Why you should not use a full cheek without keepers. Or at all if you ride Western.
The long prong like sidepiece above the mouthpiece can catch on things, like a stirrup, your clothing, stick off a bush trail riding or some bit of tack on another horse. The keepers aren’t like keepers on other bridles , they go from the top side piece of the bit to the cheek piece on the headstall to prevent anything from slipping over the top and getting stuck or getting hung up on something.
This is not some bogey man story to scare you or one in a million chance at catastrophe. It happens. My worst experience was trying to catch a hunt seat Pony, young rider was leading it, didn’t know nuthin bout no keepers. As kid entered the arena, she pulled her irons down and turned back to close gate, Pony went for fly on its belly. Top of full cheek caught on iron, hung up, Pony could not pull head around, panicked, tried to bolt but spun around and around, right over top of kid. Eventually it fell over spinning, otherwise we never would have caught it. That did not need to happen. Yet seen it other times, just didn’t need to catch it. Also seen it catch on somebody else’s iron or stirrup, one case a breast collar when the two horses were sniffing each other. Totally avoidable.

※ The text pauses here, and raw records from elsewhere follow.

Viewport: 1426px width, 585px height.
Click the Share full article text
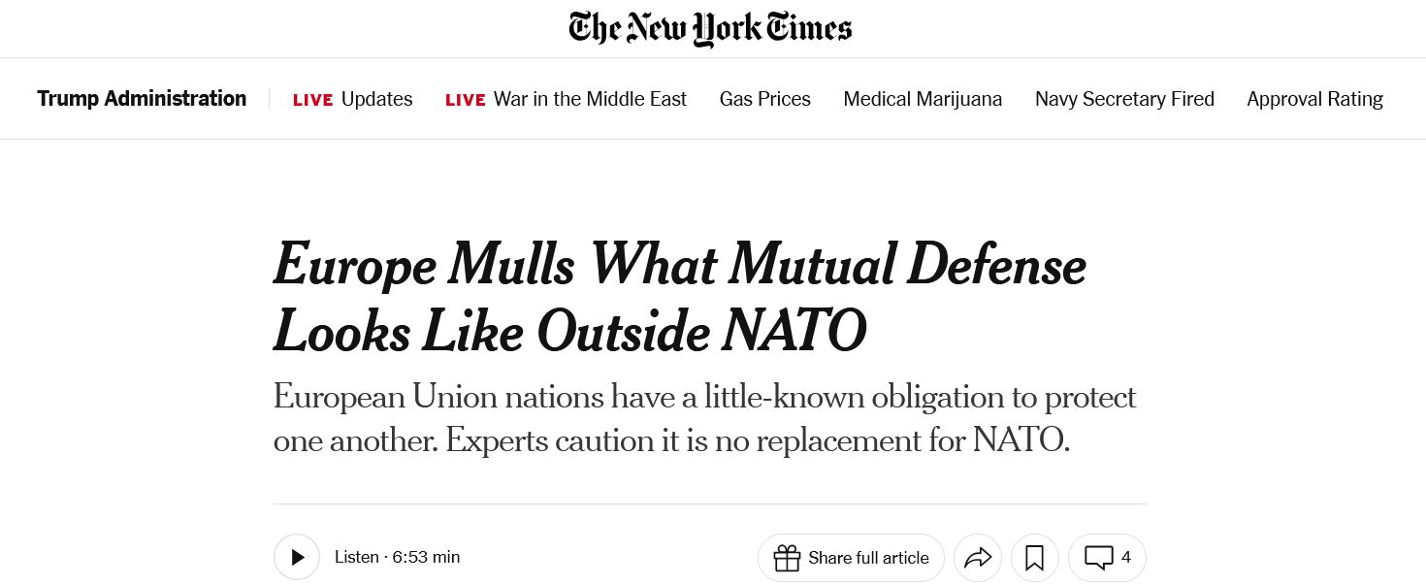tap(868, 558)
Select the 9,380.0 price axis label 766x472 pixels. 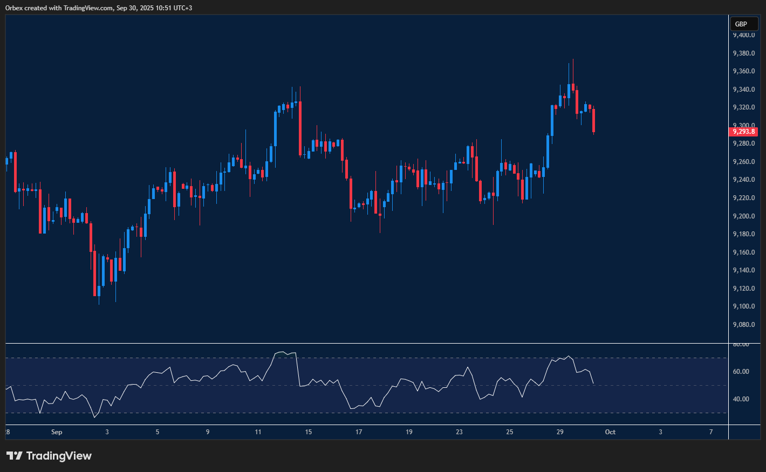point(743,53)
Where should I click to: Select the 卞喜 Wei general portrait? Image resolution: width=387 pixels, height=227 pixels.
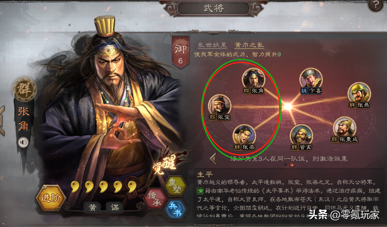pos(311,81)
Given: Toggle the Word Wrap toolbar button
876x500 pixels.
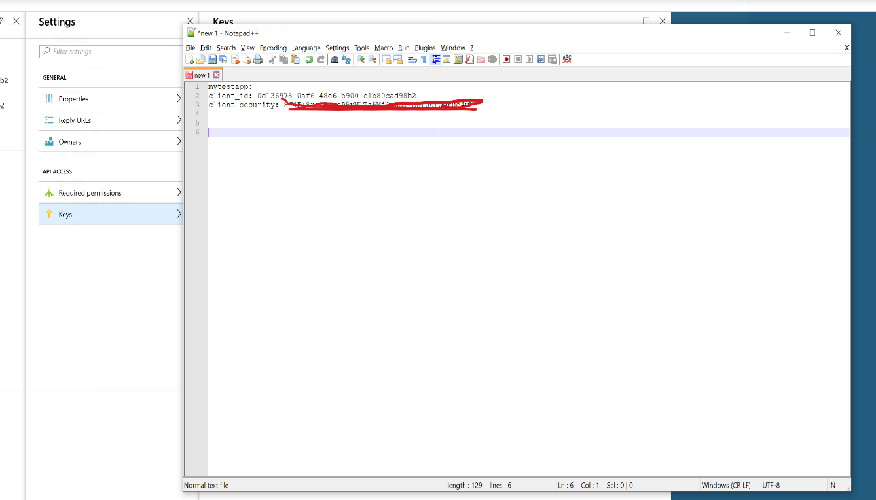Looking at the screenshot, I should tap(412, 60).
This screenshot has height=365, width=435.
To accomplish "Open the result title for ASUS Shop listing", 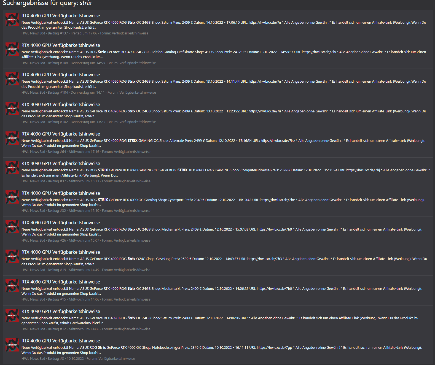I will point(61,45).

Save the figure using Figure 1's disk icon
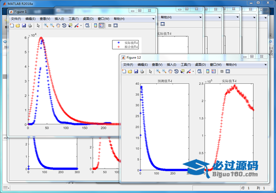[x=24, y=25]
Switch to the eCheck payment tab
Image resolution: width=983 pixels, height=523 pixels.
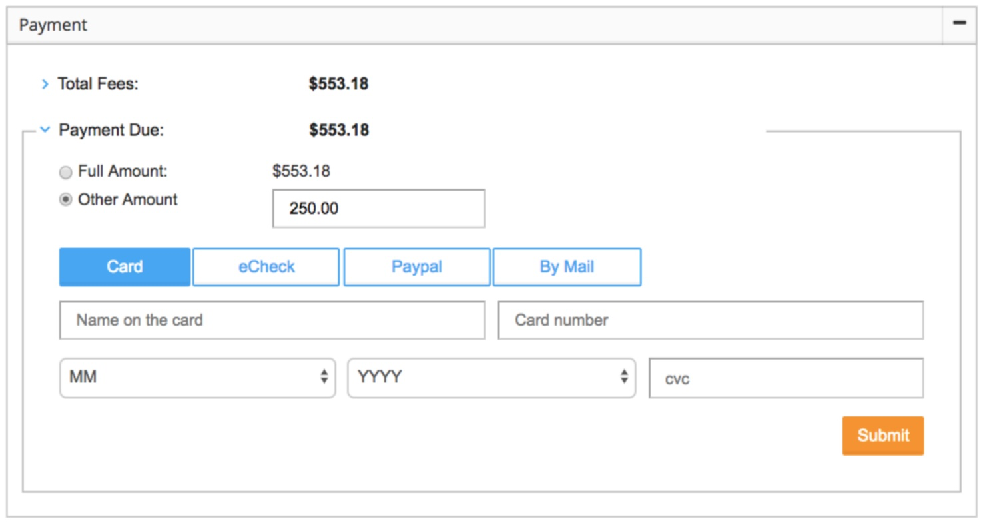(x=266, y=266)
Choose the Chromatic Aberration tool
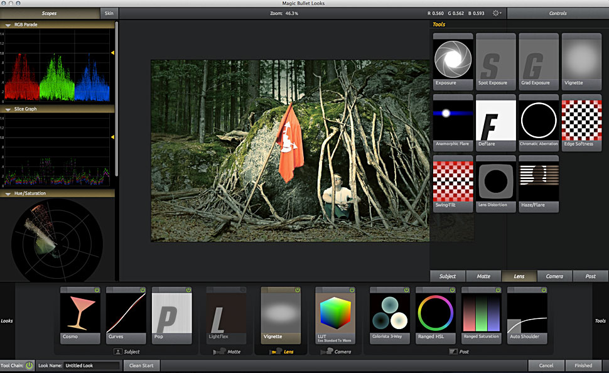609x373 pixels. (538, 121)
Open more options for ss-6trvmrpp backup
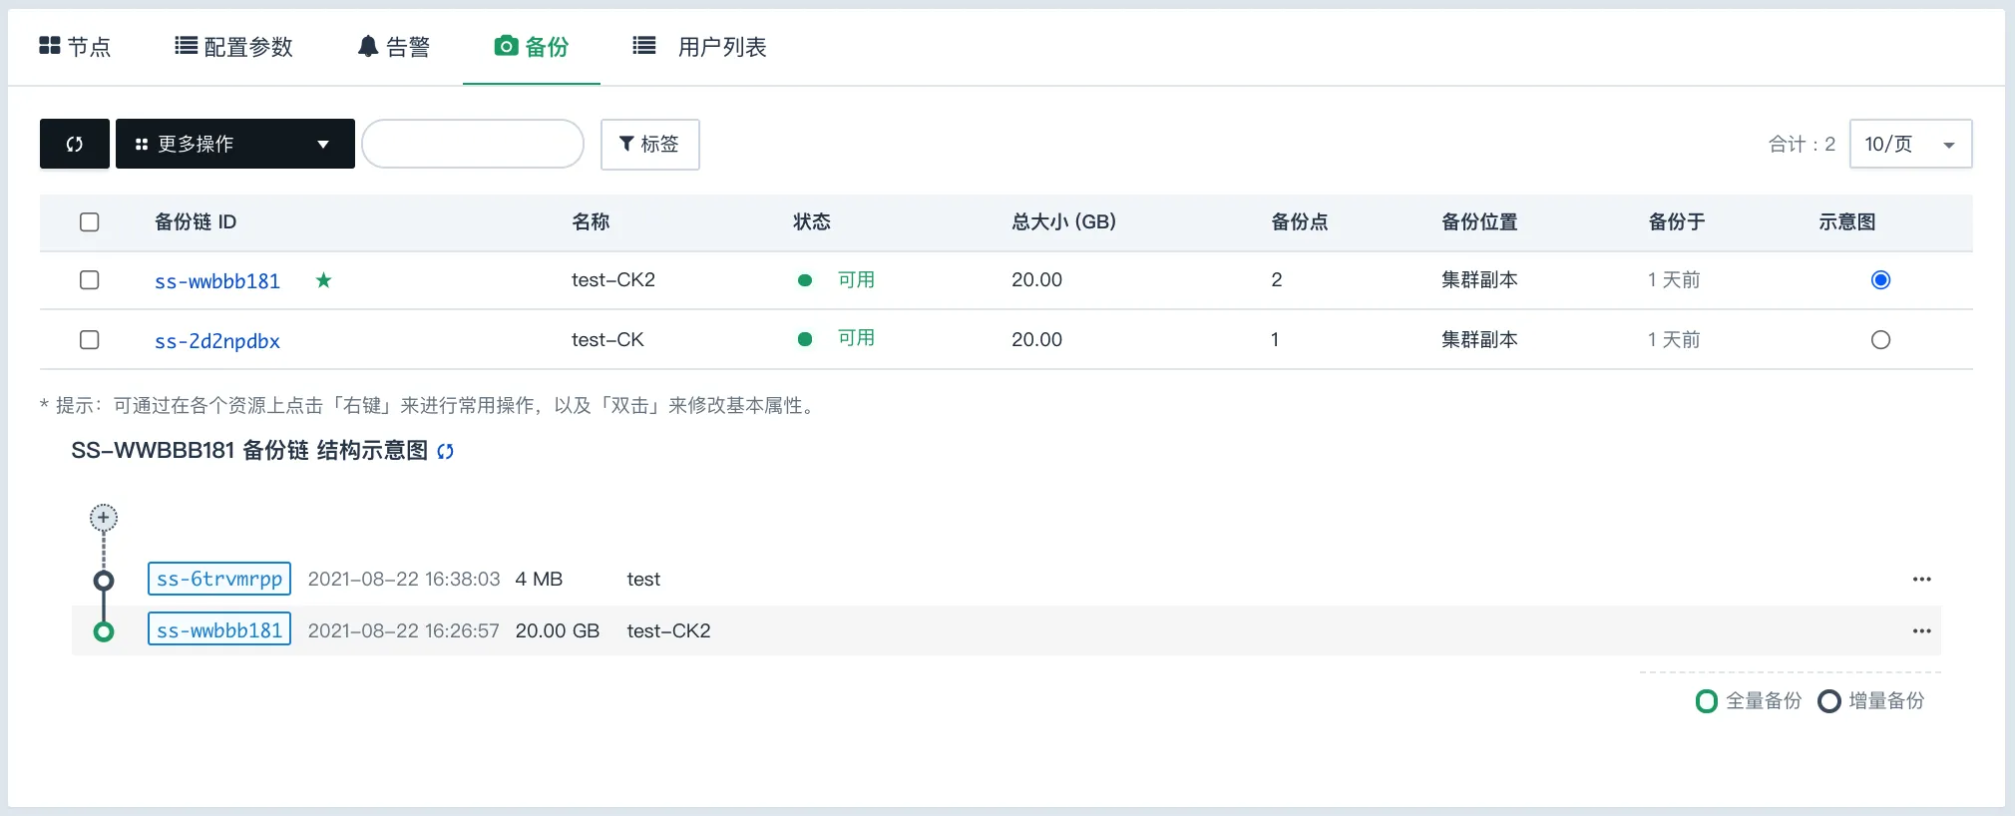 coord(1921,580)

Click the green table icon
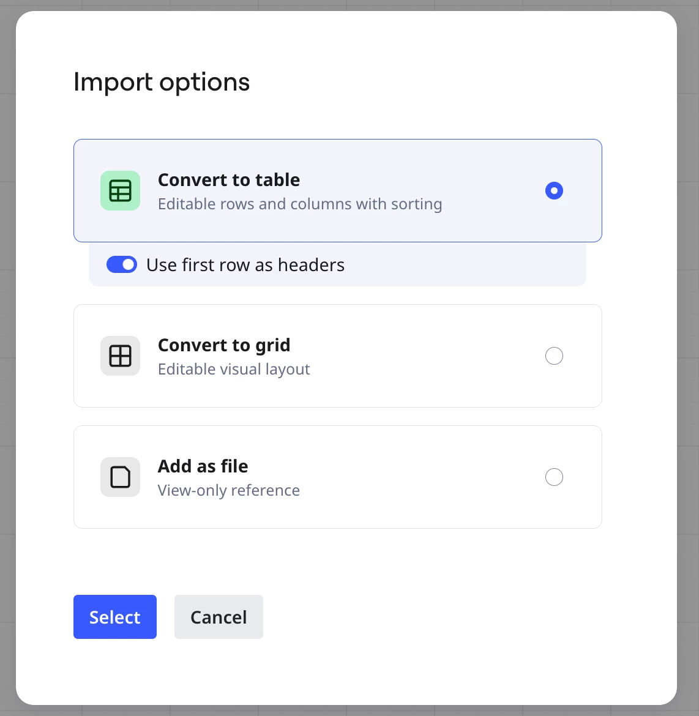pyautogui.click(x=120, y=190)
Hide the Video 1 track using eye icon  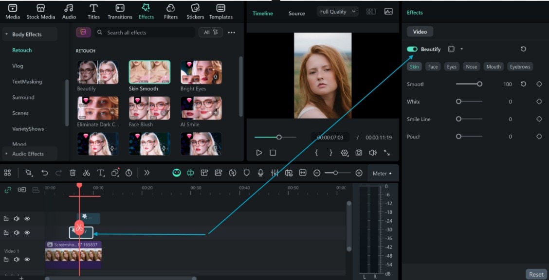(27, 260)
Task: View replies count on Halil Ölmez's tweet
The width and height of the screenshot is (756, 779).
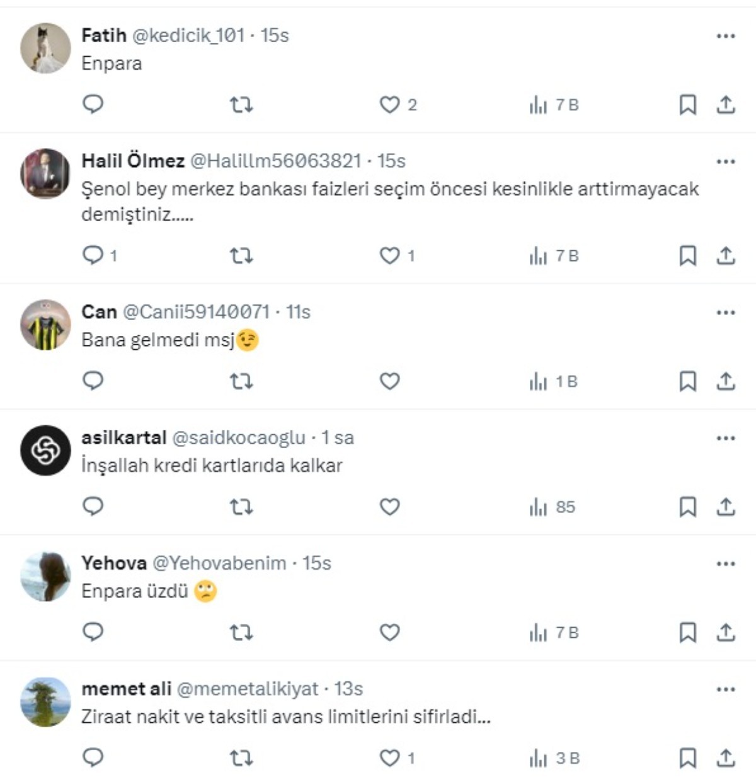Action: (99, 255)
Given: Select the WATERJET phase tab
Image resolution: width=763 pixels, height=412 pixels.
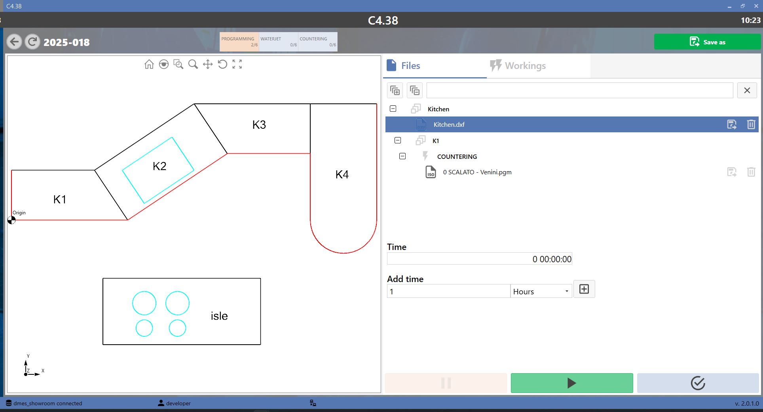Looking at the screenshot, I should tap(279, 42).
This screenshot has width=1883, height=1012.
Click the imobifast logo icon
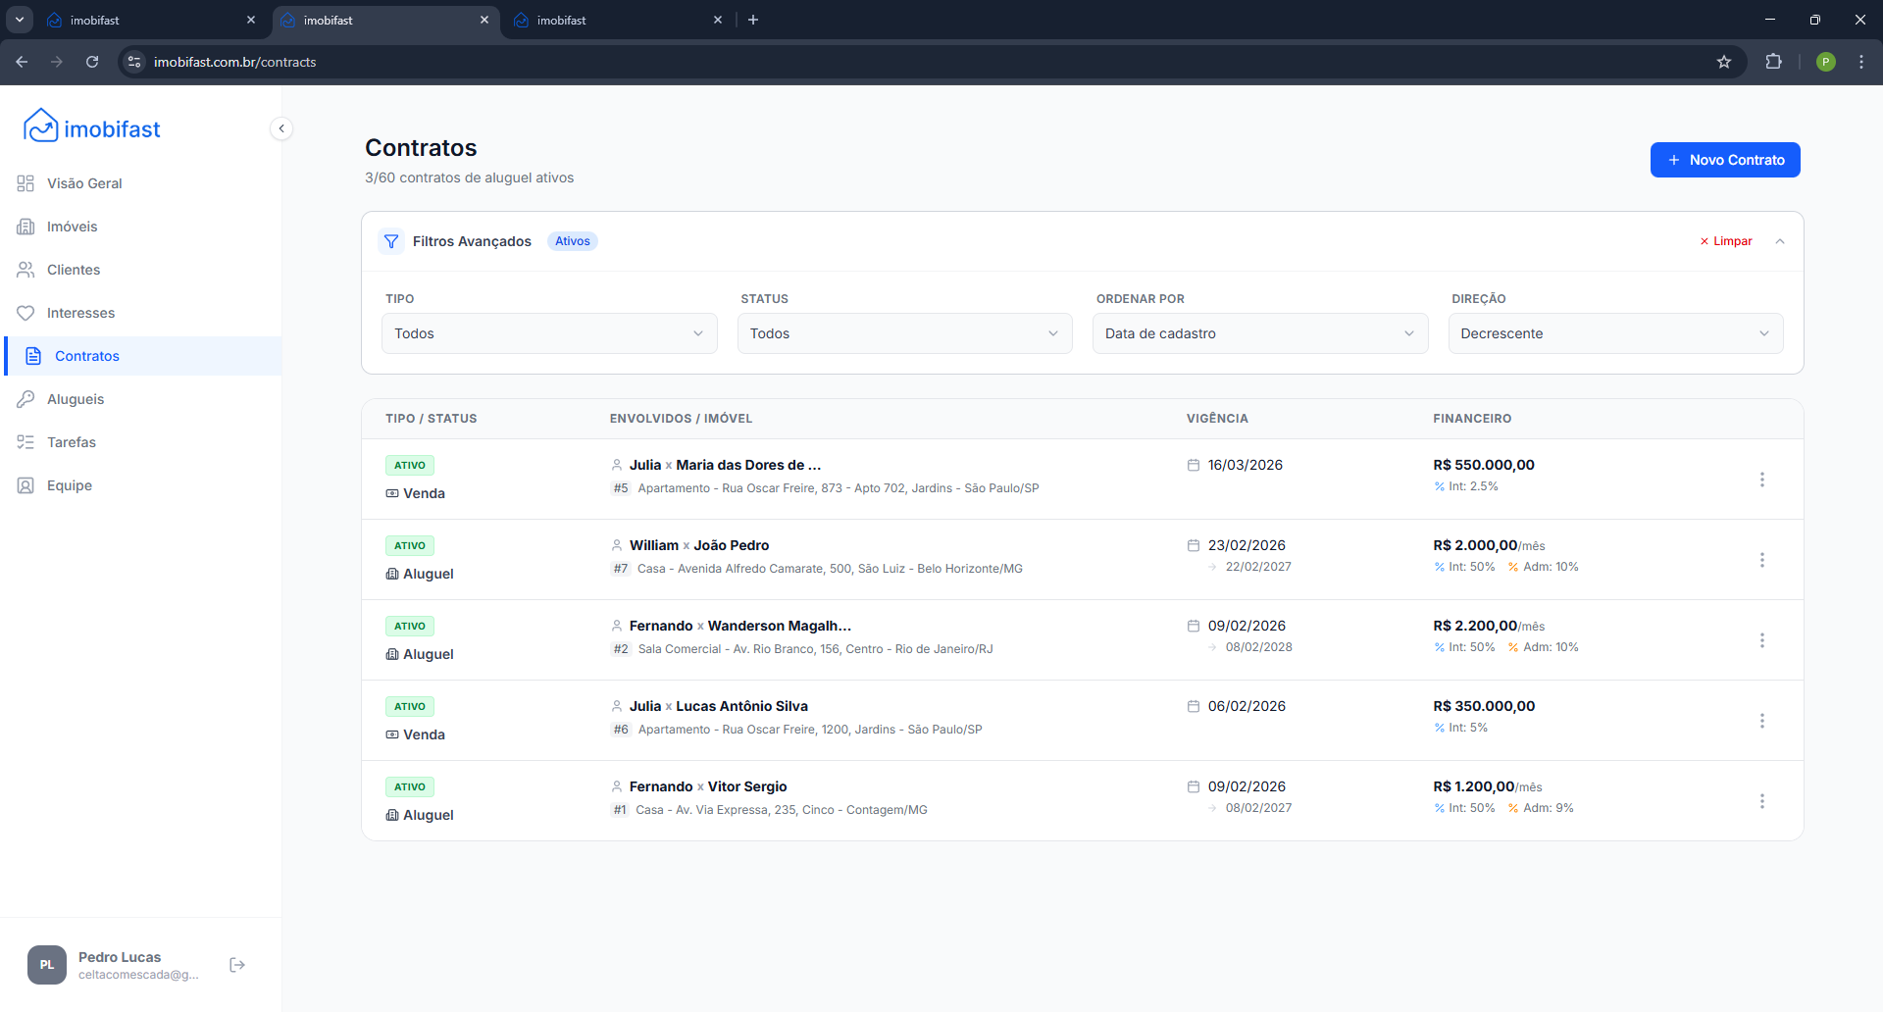click(x=40, y=127)
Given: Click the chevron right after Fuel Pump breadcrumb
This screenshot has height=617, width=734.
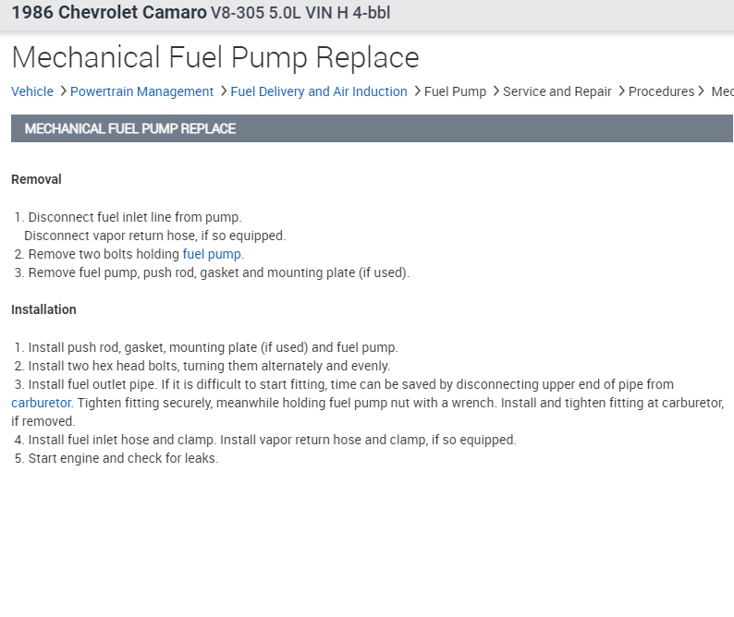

If riding Western in one without keepers? You do realize you generally will have slackin the reins and horse can shake its head and get the reins caught over the top of the side piece? You have to get off to flip it back and have no brakes or steering until you do. It’s not a very good choice unless you rig some kind of keeper, they don’t make them for Western headstalls.
I have read a theory that a flat sided snaffle helps with steering? And it does, when riding on contact applying the direct rein, the flat side of the bit on the opposite side is pulled against the opposite side of the mouth. But Western horses aren’t ridden with constant contact and direct rein is not a preferred choice. The goal us not needing two hands on the rein. Even English horses depend more on leg and seat then an active direct rein…the flat sided bits like dees are fashionable, accent the head on bulkier WBs, not really functional as far as needing more steering goes. Full cheeks are seen but not preferred as they indicate horse needs more control steering wise. And they have keepers.
There’s quite a number of so called Western snaffles out there, you can buy a little gadget or stick a curb strap between the rings under the chin or use a piece of baling twine to avoid pull through…and teach the horse to steer and stop with all aids first.